Lager drinkers can thank the birds for their favorite tipple. That is the conclusion of US scientists who say the yeast involved in making their beloved amber nectar could have been spread round the planet by migrating birds.
The work, by researchers at the University of Wisconsin-Madison, follows up on the 2011 discovery that a component of the yeast used to make cold-brewed beers came from Patagonia, in South America.
Lager was first made by monks in Bavaria 500 years ago, using a yeast that has since been shown to be a hybrid of European yeast and another yeast.
It was this latter yeast that was traced three years ago to colonies found in trees in Patagonia — a region located at the southern end of South America shared by Argentina and Chile.
The discovery raised a critical question: How did that yeast make it from South America to Europe, a 11,300km journey, and there form a hybrid with an old world version?
When the discovery of the Patagonian link was announced most speculation focused on the idea that the yeast could have arrived in the timbers of boats of early traders to and from South America.

────────────────

:: Tasks and exercises ::
A) According to the text on lager yeast, who first made lager and where?
B) Swap "critical" for "pressing" in the text on lager yeast, and write out the passage starting with "The discovery raised" and going on through "old world version?".

────────────────

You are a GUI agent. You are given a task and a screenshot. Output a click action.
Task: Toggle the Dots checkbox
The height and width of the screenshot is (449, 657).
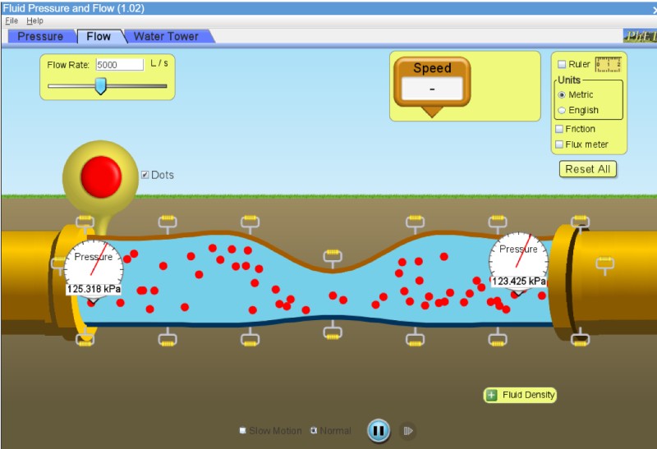pyautogui.click(x=145, y=175)
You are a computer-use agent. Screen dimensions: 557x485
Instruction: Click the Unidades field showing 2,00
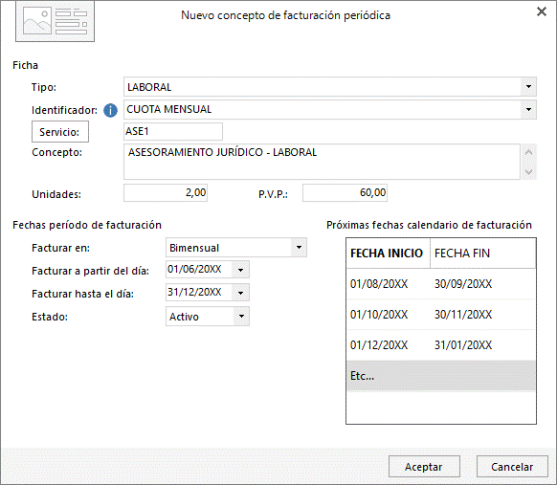[x=166, y=193]
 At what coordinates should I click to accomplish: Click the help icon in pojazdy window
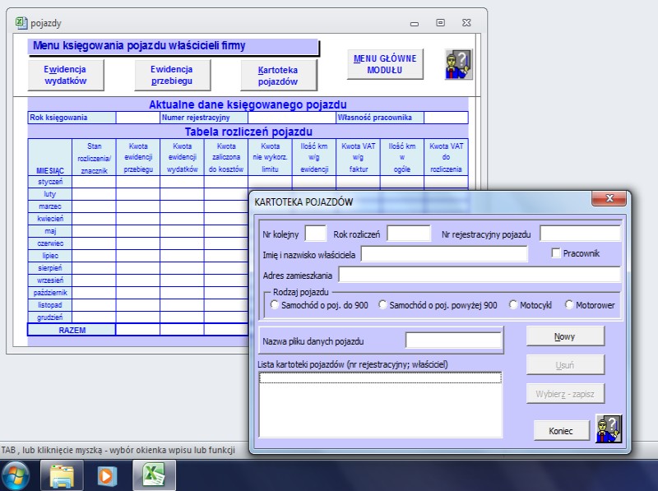coord(458,64)
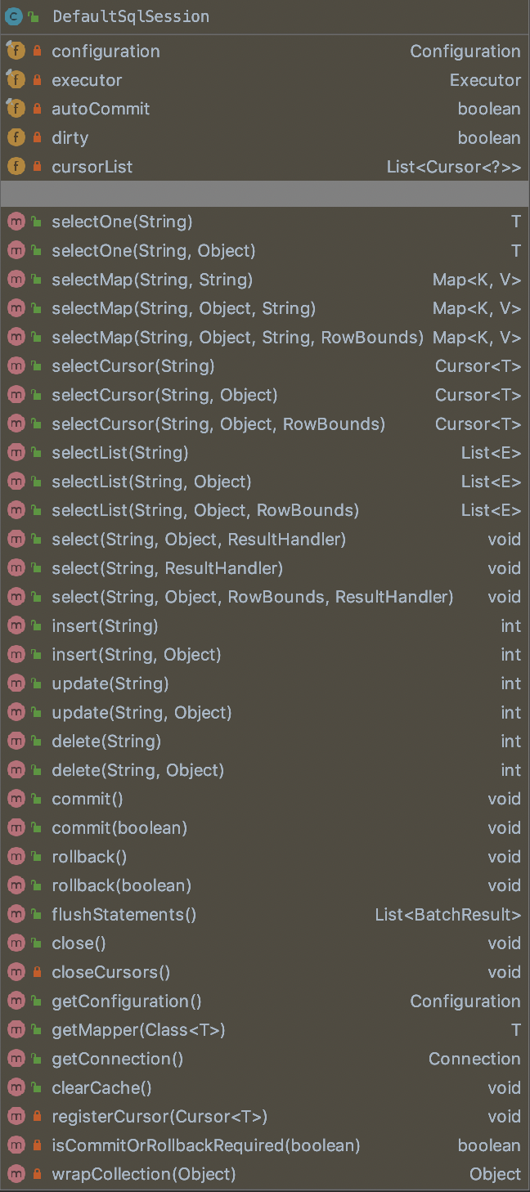Click the method icon next to commit()
This screenshot has height=1192, width=530.
point(16,799)
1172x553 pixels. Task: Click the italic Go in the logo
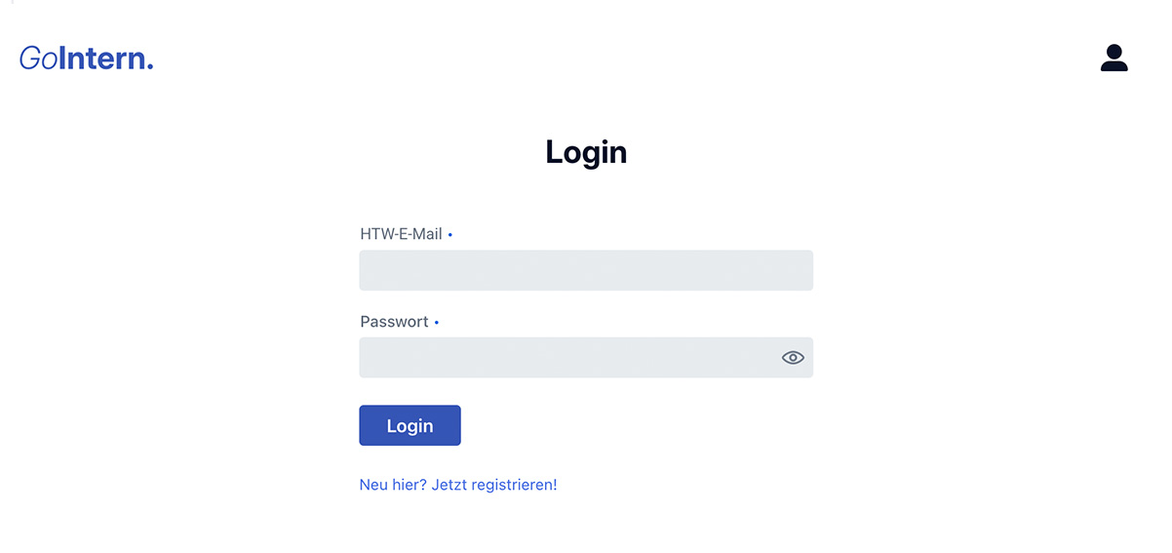point(38,59)
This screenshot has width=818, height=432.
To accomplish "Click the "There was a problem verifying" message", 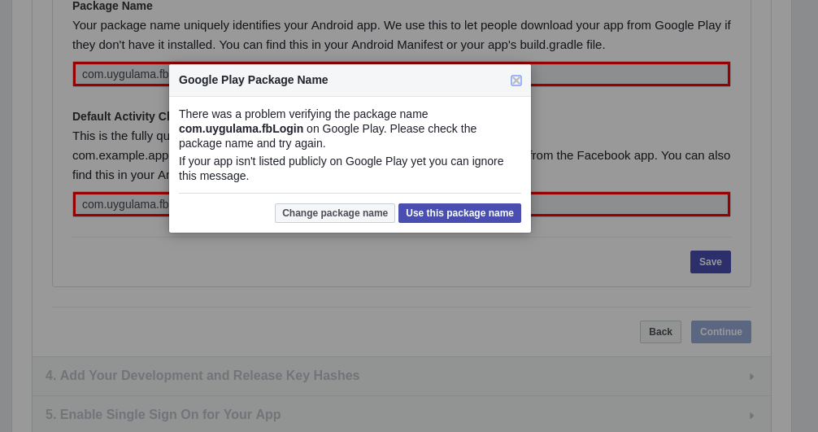I will (303, 114).
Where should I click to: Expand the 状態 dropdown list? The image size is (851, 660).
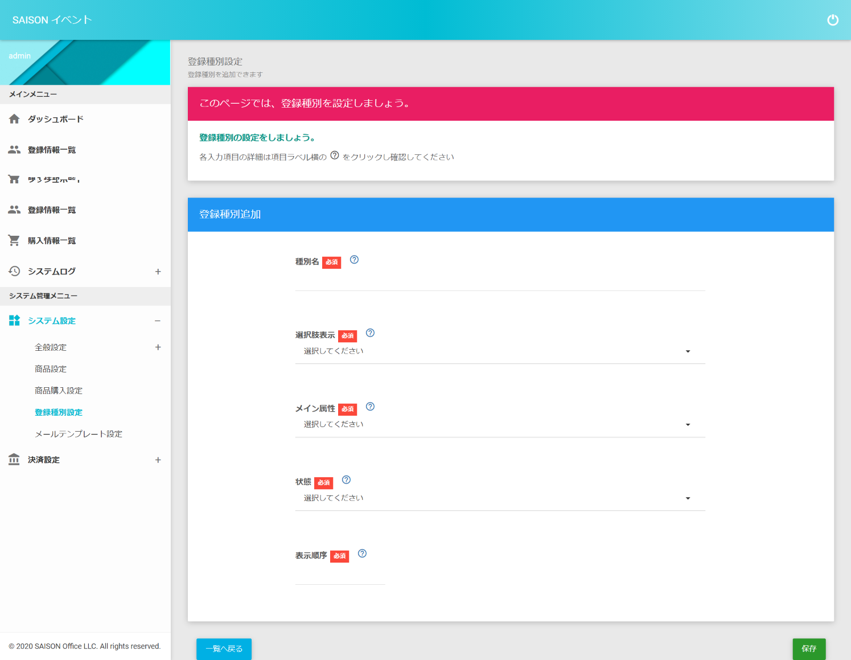point(499,498)
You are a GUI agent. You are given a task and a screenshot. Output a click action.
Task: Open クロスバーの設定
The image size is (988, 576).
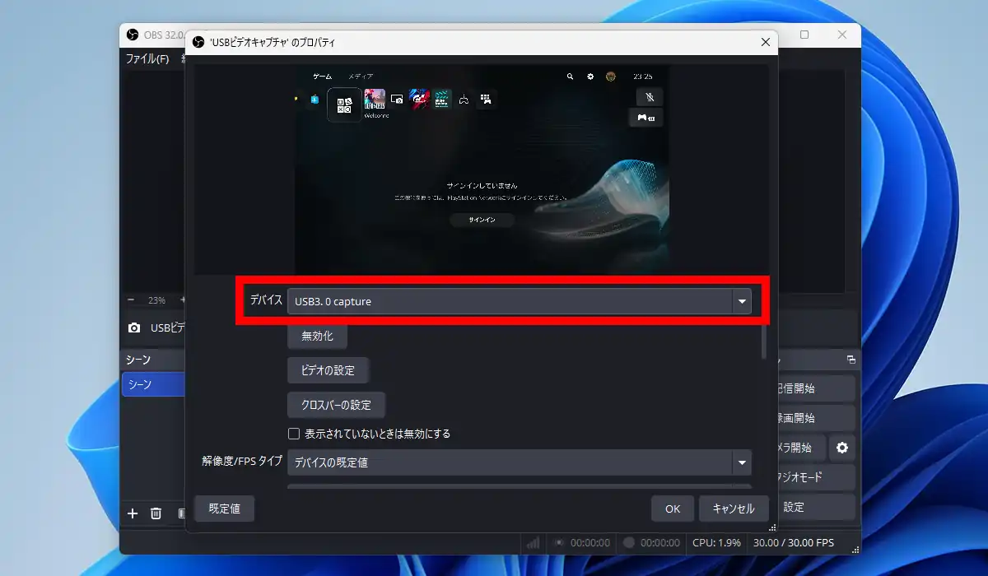click(x=336, y=405)
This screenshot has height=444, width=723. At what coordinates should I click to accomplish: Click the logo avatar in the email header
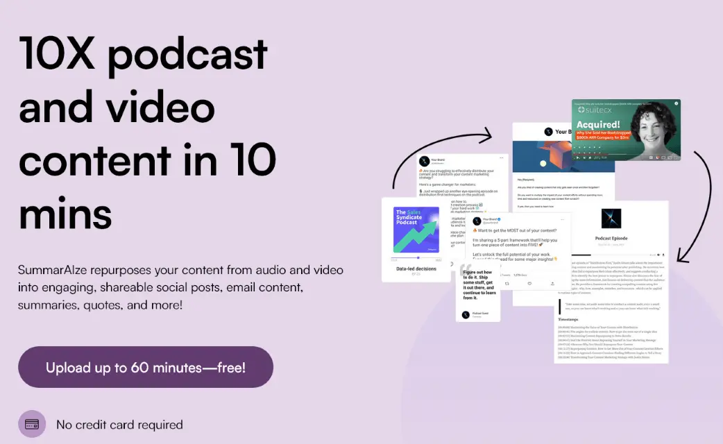tap(548, 131)
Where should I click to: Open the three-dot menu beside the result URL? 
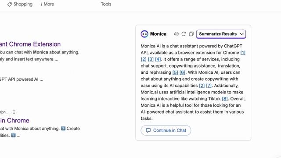(x=14, y=112)

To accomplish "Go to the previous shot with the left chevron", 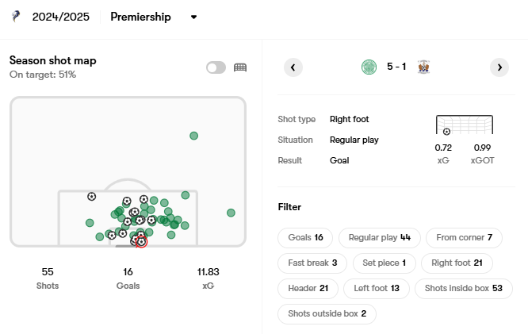I will [293, 67].
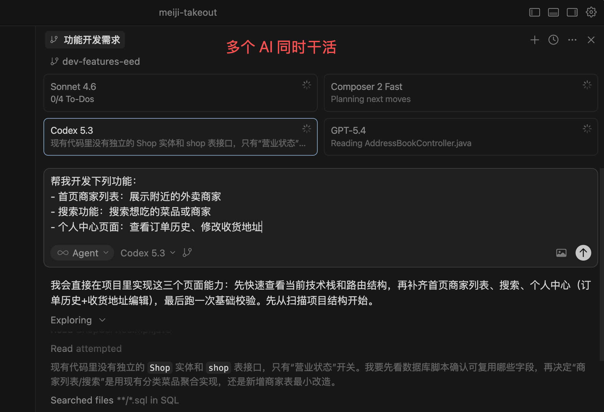Start a new chat with plus icon

(535, 40)
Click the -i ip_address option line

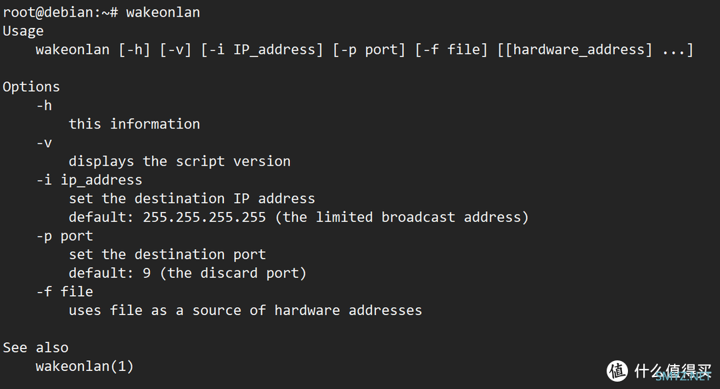[89, 180]
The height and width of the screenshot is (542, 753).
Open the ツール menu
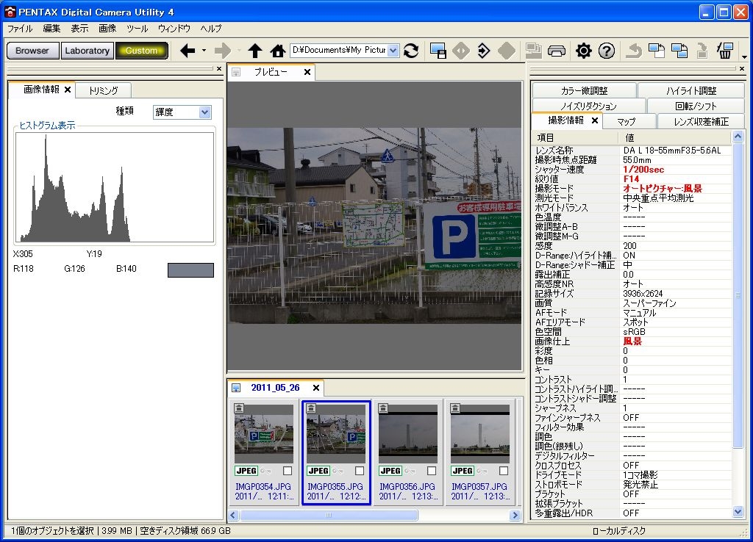click(137, 29)
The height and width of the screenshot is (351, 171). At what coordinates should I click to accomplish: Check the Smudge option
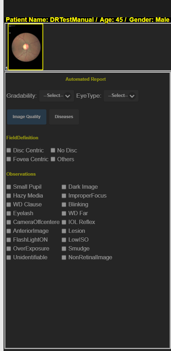tap(64, 249)
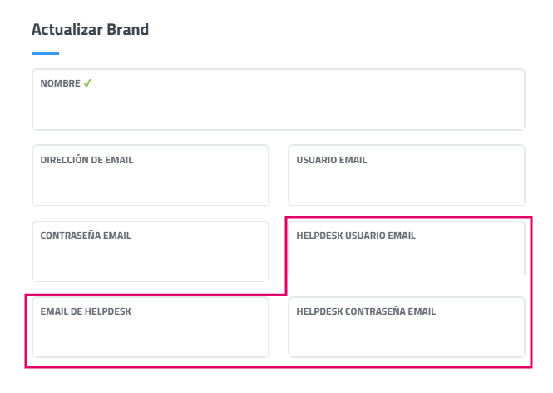Click the blue underline below the heading
The width and height of the screenshot is (553, 393).
tap(45, 53)
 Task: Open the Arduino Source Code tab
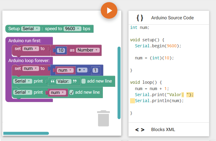[172, 18]
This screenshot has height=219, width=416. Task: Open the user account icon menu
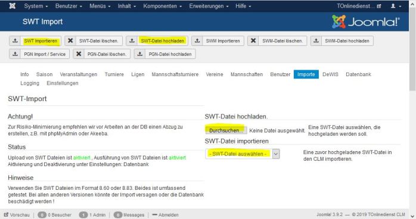point(396,6)
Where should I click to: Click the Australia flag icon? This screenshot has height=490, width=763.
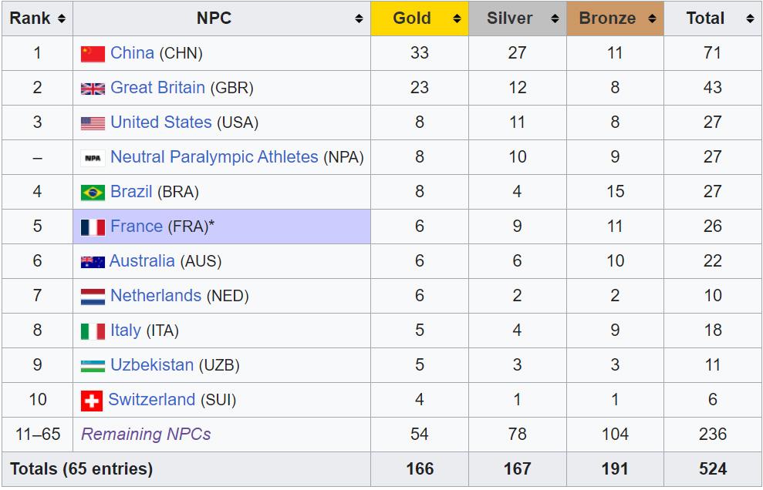(93, 262)
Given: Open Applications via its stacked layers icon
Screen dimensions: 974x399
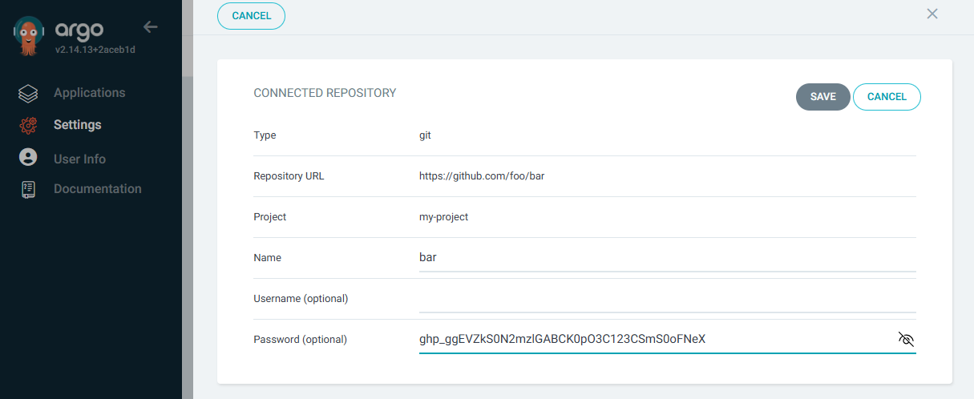Looking at the screenshot, I should click(28, 93).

────────────────

:: Set of answers ::
A) Monks in Bavaria first made lager.

B)
The discovery raised a pressing question: How did that yeast make it from South America to Europe, a 11,300km journey, and there form a hybrid with an old world version?